Re: Boolean algebra

*To*: mathgroup at smc.vnet.net*Subject*: [mg69395] Re: Boolean algebra*From*: p-valko at tamu.edu*Date*: Sun, 10 Sep 2006 07:20:23 -0400 (EDT)*References*: <edtrbb$lcb$1@smc.vnet.net>

I am not sure Simplify is up to the task, but for not too large problems you may find useful the following: prelims = {(a1 && a2) == False, (a1 || a2) == True}; f = (b1 || a1 || c1) && (b2 || a2 || a1); vars = DeleteCases[DeleteCases[Union[Cases[prelims, x_Symbol, Infinity]], True], False]; ins = FindInstance[prelims, vars, Booleans, 2^30]; {f /. ins, ins} // TableForm The result is: { {True, {a1->True,a2->False}}, {b1||c1, {a1->False,a2->True}} } so you can conclude that either a1||b1||c1 or Not[a2] || b1 || c1 is a good representation.

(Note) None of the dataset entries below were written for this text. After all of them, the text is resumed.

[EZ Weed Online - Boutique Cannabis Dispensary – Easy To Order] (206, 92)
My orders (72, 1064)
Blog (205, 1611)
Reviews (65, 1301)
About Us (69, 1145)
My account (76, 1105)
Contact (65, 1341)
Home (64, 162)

Regards Peter Menace wrote: > I'd like to solve the following problem in Mathematica, > > Given are the following preliminaries: > (a1 || a2)=True > (a1 && a2) = False > > Then, given the following conjunctive normal form: > > (b1 || a1) && (b1 || a2) > > This can be simpliefied to: b1 || (a1 && a2) > > Given the prelininaries I'd like Mathematica to simplify this to: b1. > However, I cant figure out how to do this. I tried the following: > > prelims := {(a1 && a2) -> False, (a1 || a2) -> True}; > f1 := (b1 || a2) && (b1 || a1); > Simplify[f1] /. prelims > > and this seems to work. However > > f2 := (b1 || a1 || c1) && (b2 || a2 || a1); > Simplify[f2] /. prelims > > evaluates to: (b1 || a1 || c1) && (b2 || a2 || a1) instead of b1 || a1 > || c1. > The reason of this seems to be the order in which a2 and a1 occur in > f2. How can I make sure it works regardless of the order of a1 and a2?